### Quoted passage
It wasn't an attack on you. It's just that I'VE NEVER ****ING MET ANOTHER SHY PERSON IN MY TOWN. I've only ever met them online.

You are right though, customer service is the pit of the earth. There is so much turnover at my job, that I can make a list of 100 people that no longer work there after only three years!

Still, shy people just do not exist in my town. They are all arrogant and cocky pieces of garbage. No wonder I've never had any friends with people in this town. I was excluded every ****ing day of my life in school. They ignored me for weeks. I wasn't a local. I wasn't a 5th generation inbred hick.

Wish I lived in New York or some place with real people with different interests and worldly interests than the same five things. Nascar, booze, cigarettes, hunting, and mudding.

I had to join websites like this to even find anyone who relates to me. I'm ****ing pissed off all the time because I'm alone in an A-personality extroverted thug/*******/douche-bag culture.

I'm not your enemy. It's those pain in the *** customers night after night who expect to be served like kings and queens.

You have to take a lot of **** in customer service. Everyone is trying to get away with free stuff or accuse you of not doing your job or they're gonna sue you for stubbing their toes on an invisible object.

I DISTINCTLY remember the other night checking out three people. A lady jumps ahead of the line when I'm not looking. She hands me two things of coffee; I figured she was adding to the items already on the belt. This ******* behind her then gets all huff and puff saying that's his stuff and slams down the stuff and says just let it go the edge. You know what buddy? I don't have eyes in the back of my head. I'm sorry I cannot mulitask 900 things at once. I'm pretty good, but these people are so damn selfish and inconsiderate of each other and me. They act as though it's my fault anything goes wrong and they turn it into the biggest crisis since 9/11.

OMG! I scanned your item and it wasn't hers! Let's get the manager down here and have a screaming match.

You know what I think. Let's have self checkout for these jerks. But....do they use them....no because they cannot read, cannot figure out how to scan stuff, and would rather blame me for their own incompetence than learn how to do something themselves.

Everyday I become less SA and less shy; it gets replaced with anger and frustration. I'm tired of being ignored and **** on by the world. Tired of the crap. I used to put up with the crap, but I don't anymore.

### Objectives
1 - Repeat the forum post word for word, starting with "You are right" and going on through "hunting, and mudding.".
2 - Translate this sentence from the forum post into Spanish: "I had to join websites like this to even find anyone who relates to me."
The material after the forum post comes from a separate source.

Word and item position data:
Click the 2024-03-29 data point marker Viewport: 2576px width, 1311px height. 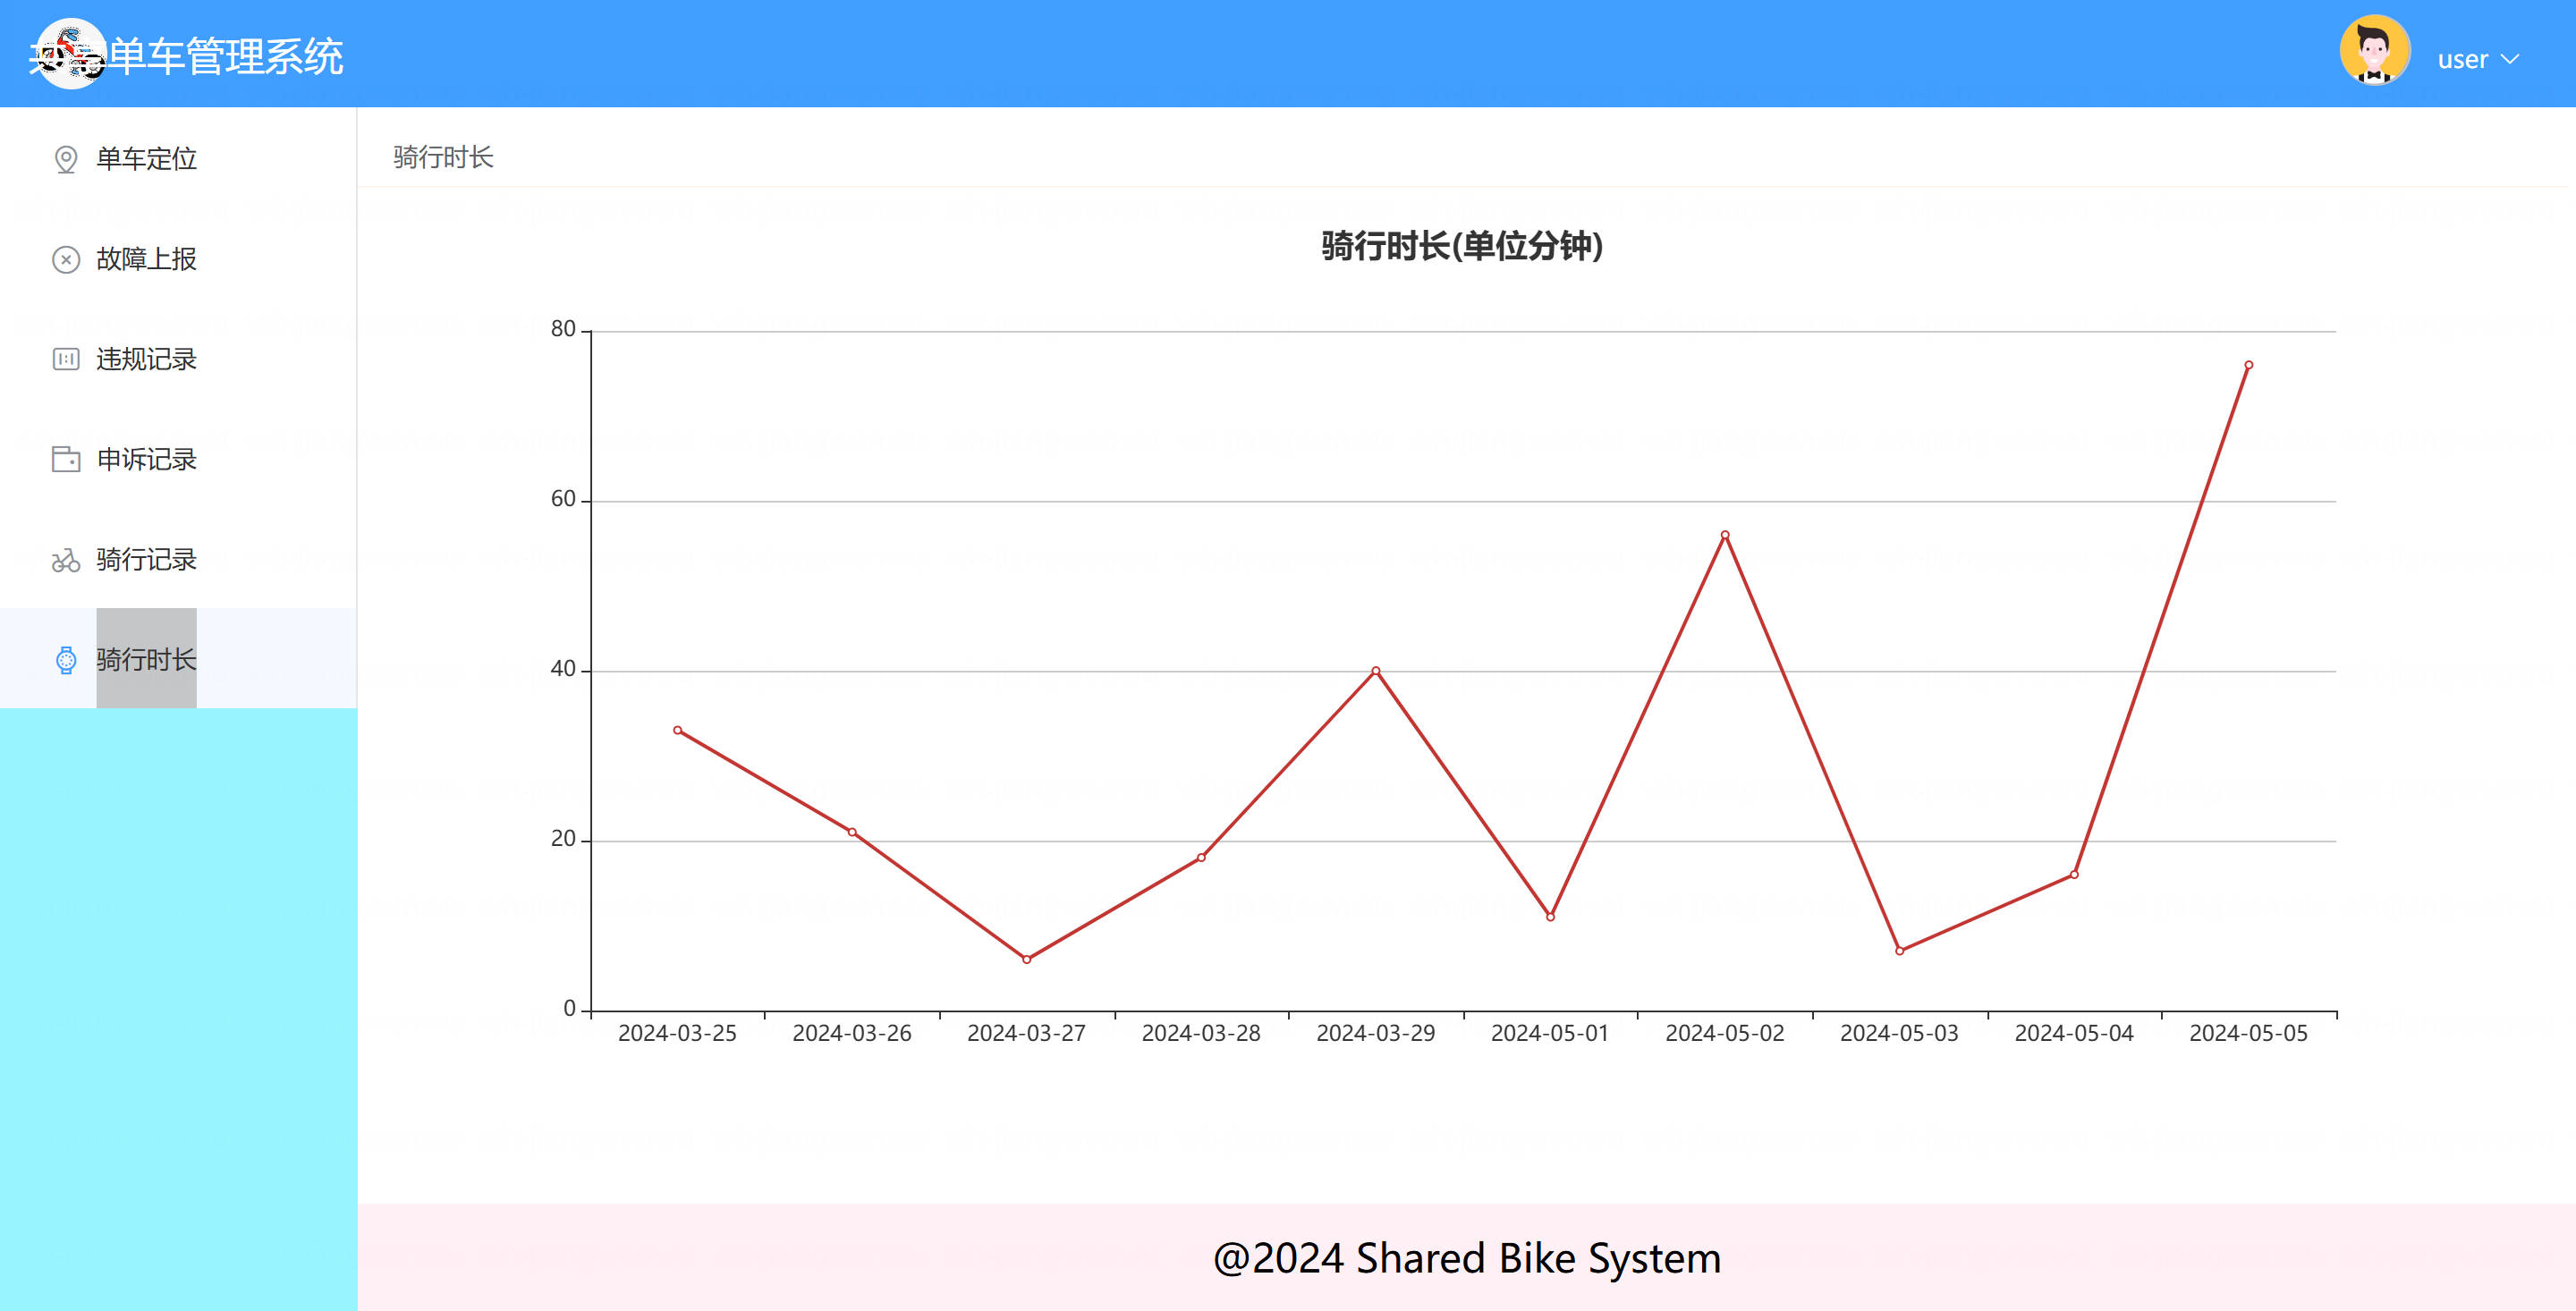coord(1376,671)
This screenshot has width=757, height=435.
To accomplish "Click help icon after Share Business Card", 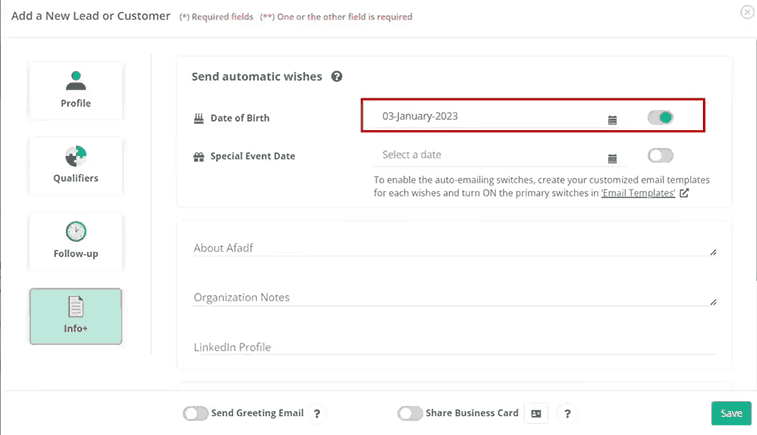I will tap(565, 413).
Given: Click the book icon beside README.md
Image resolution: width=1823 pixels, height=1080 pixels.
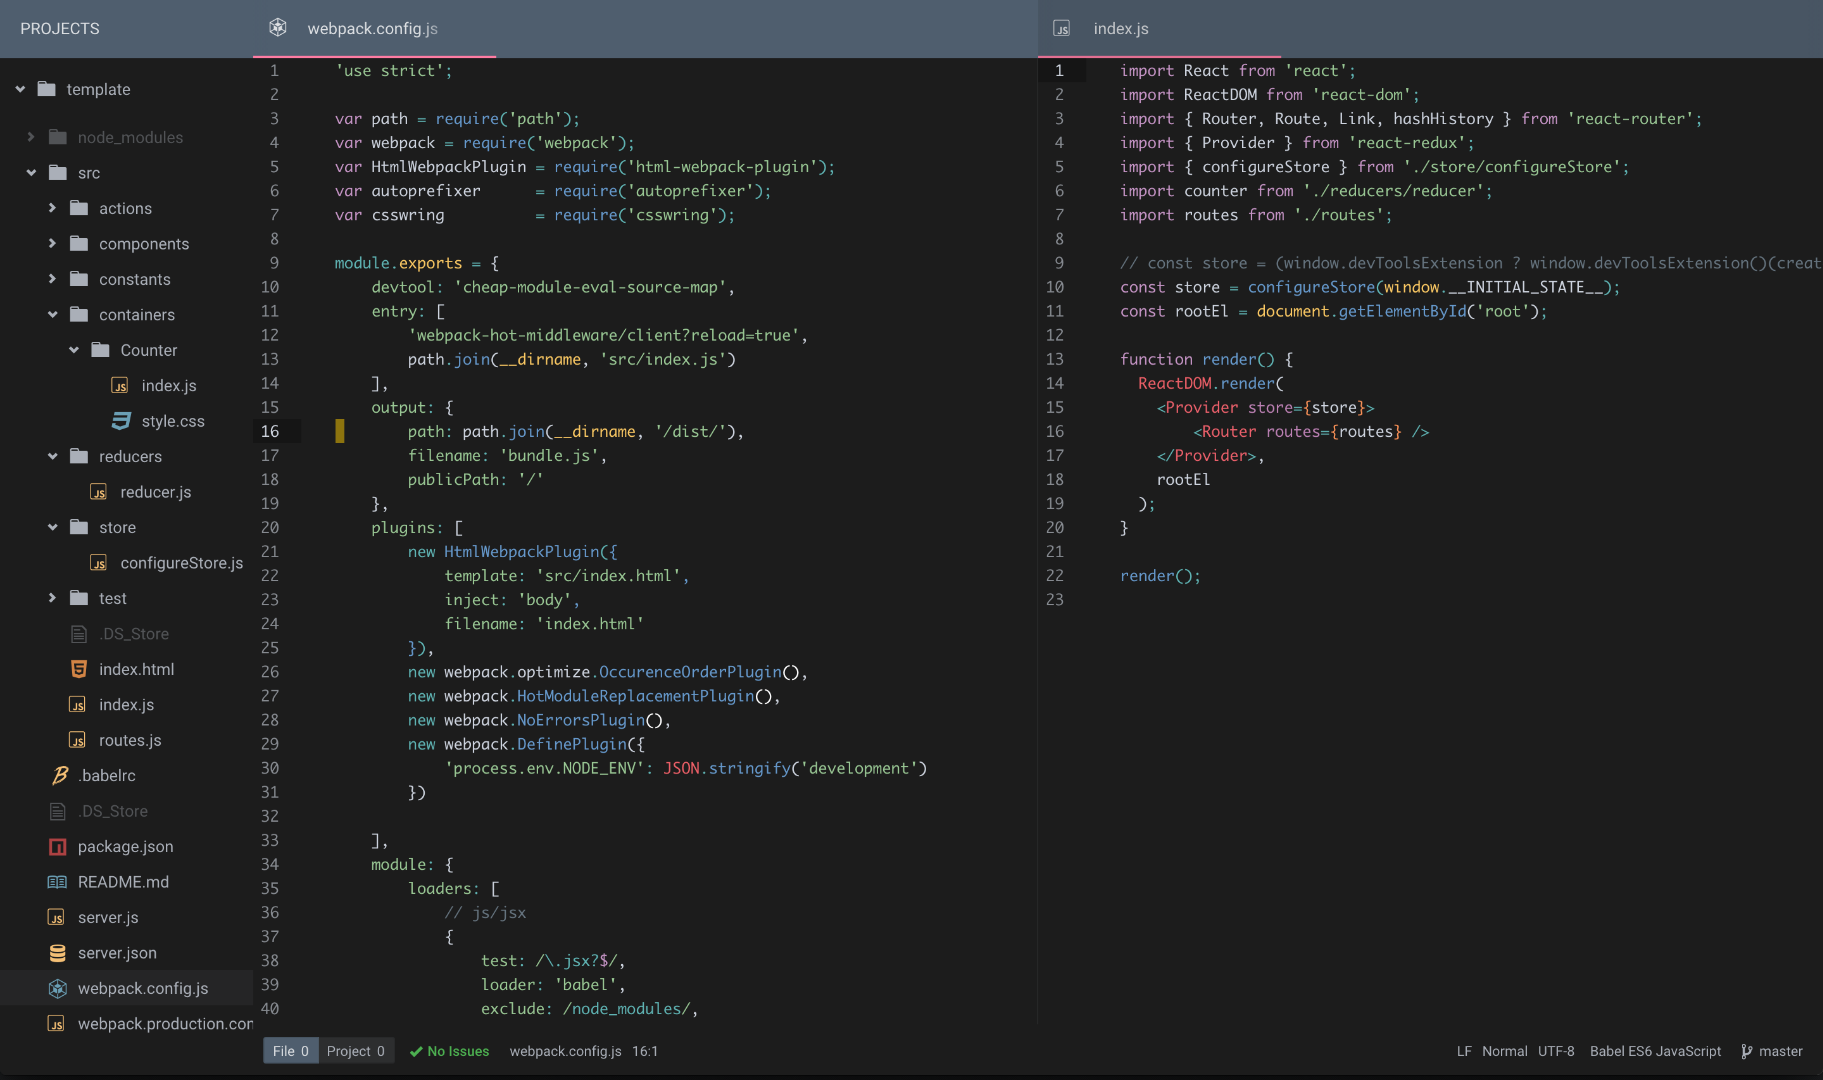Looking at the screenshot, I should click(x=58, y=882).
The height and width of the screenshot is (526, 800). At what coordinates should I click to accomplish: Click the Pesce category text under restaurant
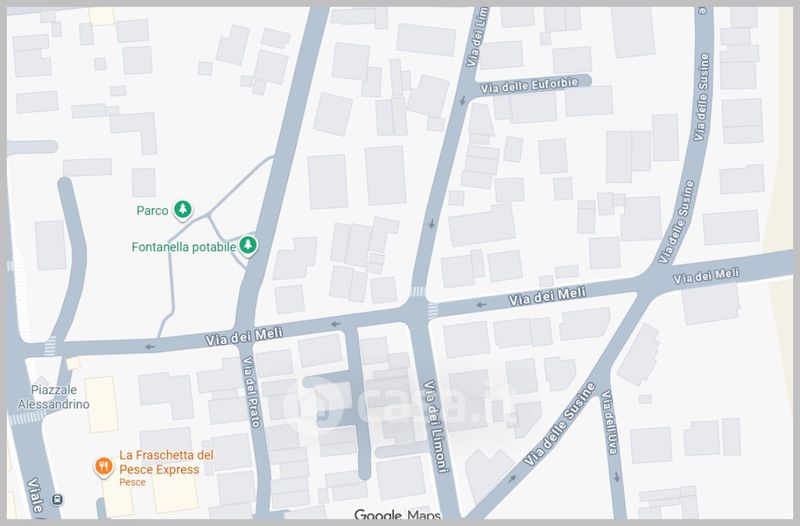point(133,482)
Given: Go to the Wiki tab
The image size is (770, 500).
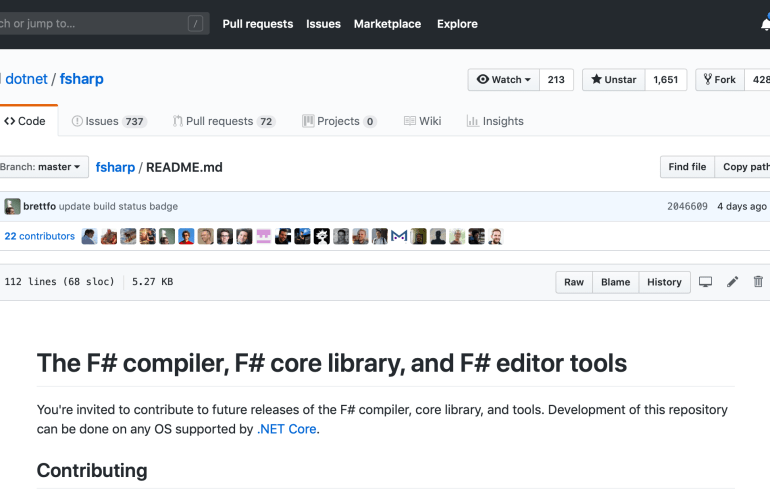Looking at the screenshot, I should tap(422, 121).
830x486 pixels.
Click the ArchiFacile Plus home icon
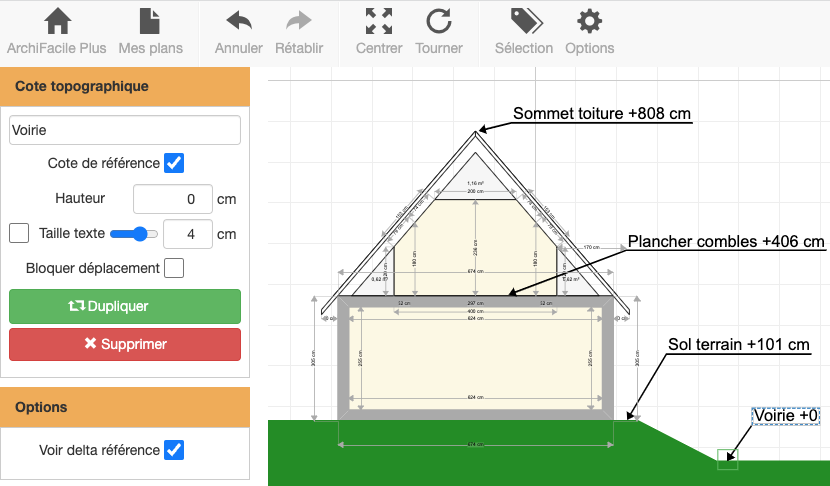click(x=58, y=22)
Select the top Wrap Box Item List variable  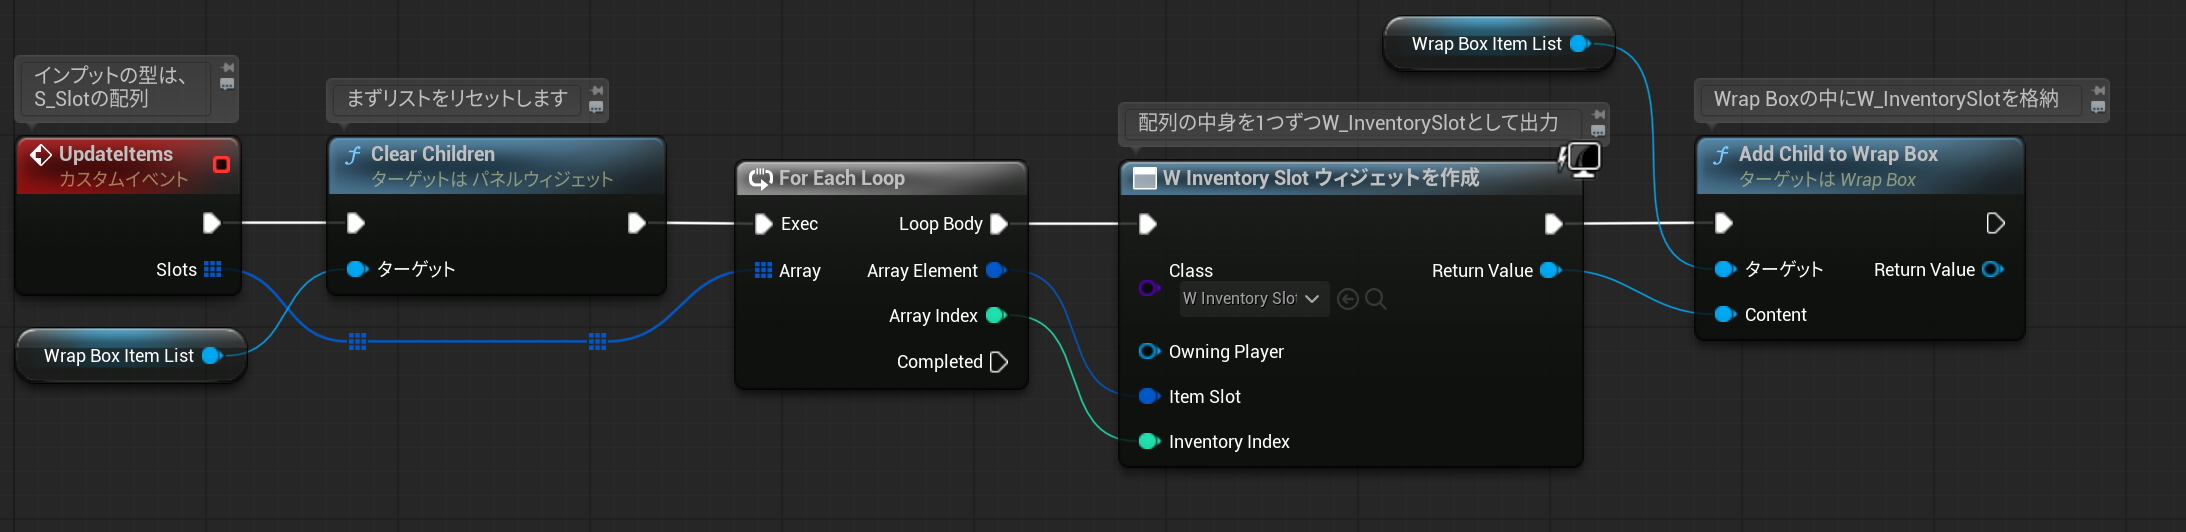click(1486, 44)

### Task-by-task outputs
1 -
You are right though, customer service is the pit of the earth. There is so much turnover at my job, that I can make a list of 100 people that no longer work there after only three years!

Still, shy people just do not exist in my town. They are all arrogant and cocky pieces of garbage. No wonder I've never had any friends with people in this town. I was excluded every ****ing day of my life in school. They ignored me for weeks. I wasn't a local. I wasn't a 5th generation inbred hick.

Wish I lived in New York or some place with real people with different interests and worldly interests than the same five things. Nascar, booze, cigarettes, hunting, and mudding.

2 - Tuve que unirme a sitios web como este incluso para encontrar a alguien que se identifique conmigo.